The Further Adventures of Horatio Hedgehog

You may recall Horatio, Lord Nelson Hedgehog, as a rather grumpy, anti-social ball of quills.

Well, it turns out that you reach the heart of a hedgehog the same way you reach the heart of a man: through his stomach.

With men you usually have a wide variety of options when it comes to feeding. Generally you can find something they like in the meat/fish/poultry galaxy. If that fails, chocolate chip cookies are likely a winner.

Not so much with hedgehogs. If you look through the Internet, you will see that hedgehogs like insects, vegetables and certain fruits (particularly grapes). However, you should not feed your hedgehog too many fruit/vegetable treats, because it will keep him from eating his regular food. (Back to men and chocolate chip cookies)

It wasn’t an issue with the first hedgehog, Jean Luc. He refused to eat anything except his cat food. (I wonder who figured out that dry cat food is good for hedgehogs. Probably somebody who couldn’t afford Purina Hedgehog Chow.)

On the other hand, Horatio has been willing to try anything. One time. Finally my husband decided to try him on wax worms. (Of course, who works in a store that sells wax worms and has to buy them?)

Jackpot! Horatio loves wax worms. He perks right up when we get him out of the cage and sits by my husband’s feet to get fed. My husband gives him five every night, pulling each out of the sawdust as Horatio finishes the previous one.

It’s pretty strange. After the fifth one, Horatio walks away. It looks like he can count. I’m sure there’s some trigger, but I can’t tell what it is. Maybe he could win a lot of money on America’s Got Talent. I’ve never seen the show; do you have to be human to get on?

Once he’s done, he takes a walk around the living room then finds somewhere to take a nap. (He’s sounding more and more human male as I think about it.)

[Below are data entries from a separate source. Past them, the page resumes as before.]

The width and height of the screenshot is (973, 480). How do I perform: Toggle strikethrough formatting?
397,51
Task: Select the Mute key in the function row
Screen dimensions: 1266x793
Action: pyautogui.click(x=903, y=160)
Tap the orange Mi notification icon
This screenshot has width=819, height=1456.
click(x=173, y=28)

Kommando Kitty is not really excited about this new turn of events. She makes sure he’s within her eyesight. It may be that she’s protecting her own food. I know the cats are aware he gets a better brand than they do. (If hedgehogs don’t get the proper type of cat food, their digestive emissions are horrible. Will avoid another reference to human males.)

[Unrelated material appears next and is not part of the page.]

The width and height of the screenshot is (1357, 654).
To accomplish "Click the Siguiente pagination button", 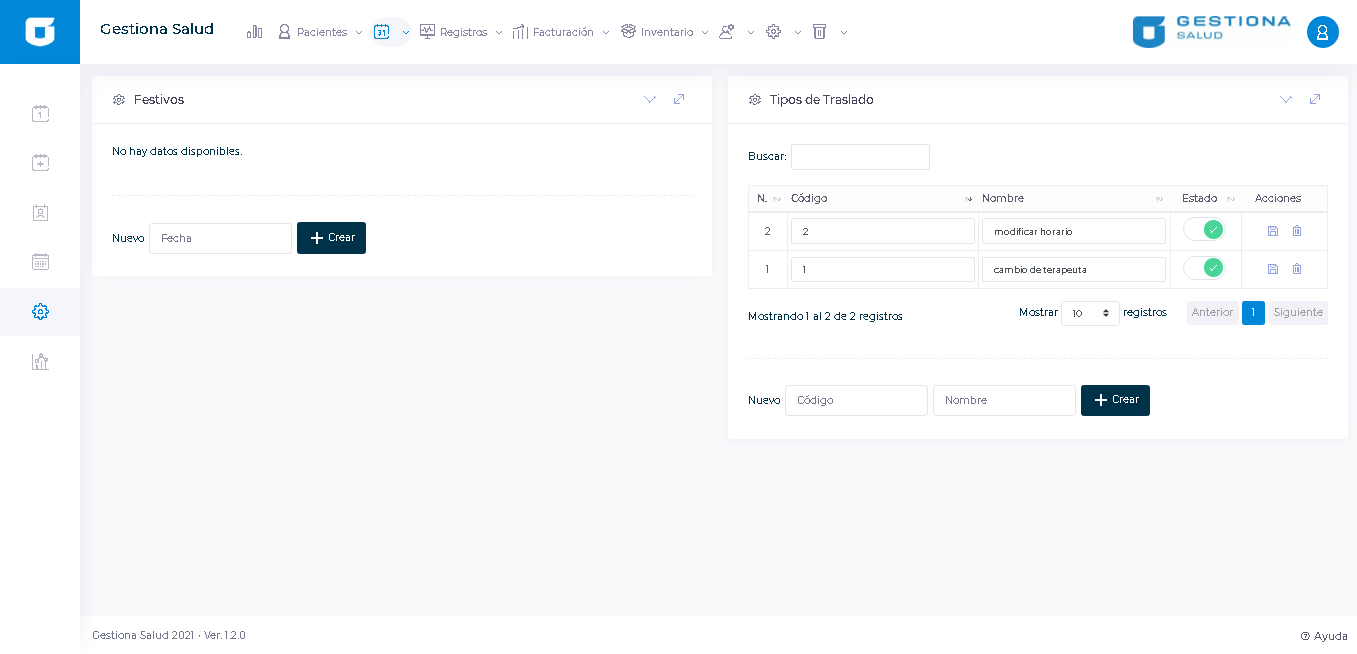I will click(x=1298, y=313).
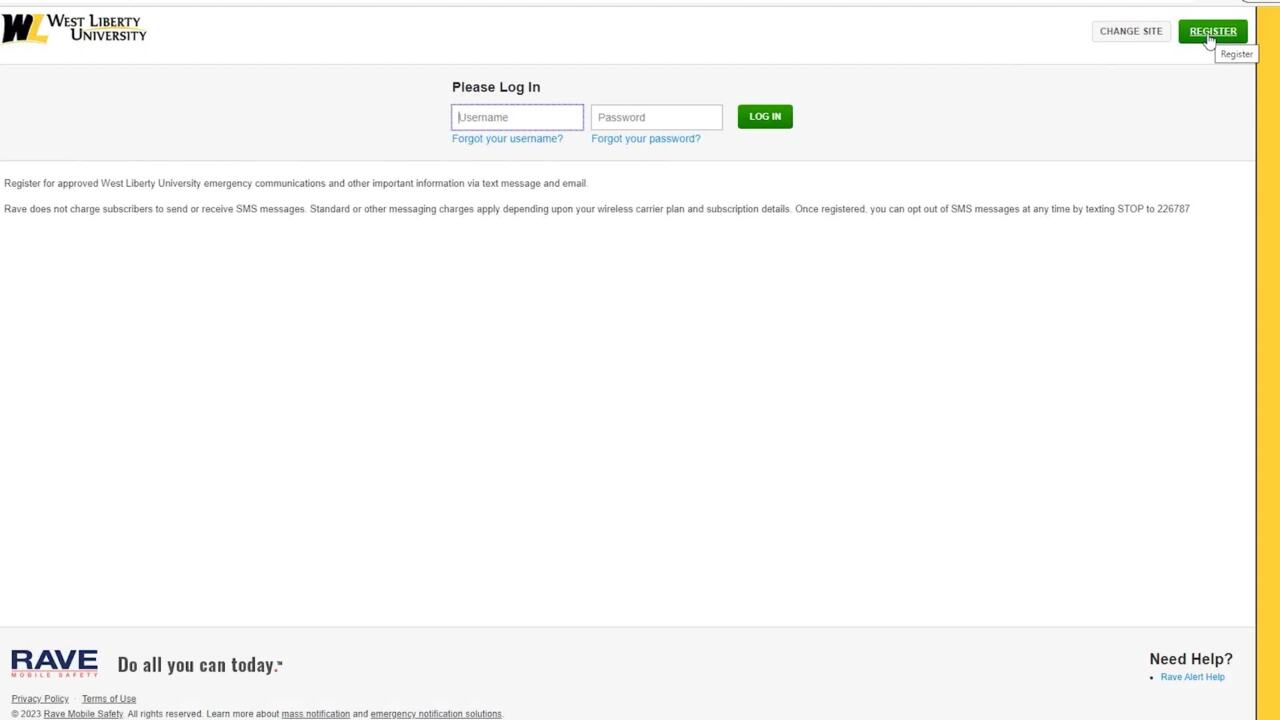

We have gotten used to this new routine. Probably too comfortable with it. One night I went to get him out of his cage. It was open and the gloves were nowhere to be found. (Yes we still need gloves to get him out. Sleepy hedgehogs are not happy hedgehogs.)

I asked whether someone had already gotten him. Then we realized that no one remembered putting him away the night before.

Oh no! He had escaped. Some sentinel that cat had turned out to be. We do not leave food or anything of that ilk laying around, but if it’s made of paper you’d think it was a member of the family. We live in an old farmhouse, so there are plenty of places to explore too.

He can still be pretty ornery, so we figured if we got too close he’d huff at us. Turned over everything in the front room. No luck. Looked everywhere in the rest of the first floor rooms. Apparently hedgehogs can also vanish into thin air.

When Jean Luc escaped (I accused my husband of losing him), he came out after we turned the lights off and it got to be quiet. I was laying on the sofa waiting for him and all ended well.

Not having bonded that closely with this one, I went to bed. Since I had to get up at 2:30a for work, I figured I could catch him then. No such luck. I left a note for my daughter that he was still missing and to watch out for him.

When I got home, she had left a note. Apparently Kommando Kitty went back into guard mode and found Horatio. He was down on the landing by the bag of charcoal. My daughter got him and put him back in his cage.

None of us can figure out how he would get down the three steps. Apparently he must have fallen down the first one, turned into a ball to protect himself, then bounced down the other two.

He was fine from the adventure. In retrospect, it’s pretty funny. I’m guessing he didn’t see it that way. Do hedgehogs have a sense of humor?

Next up is a bath. If you stop hearing from me, arrest the hedgehog.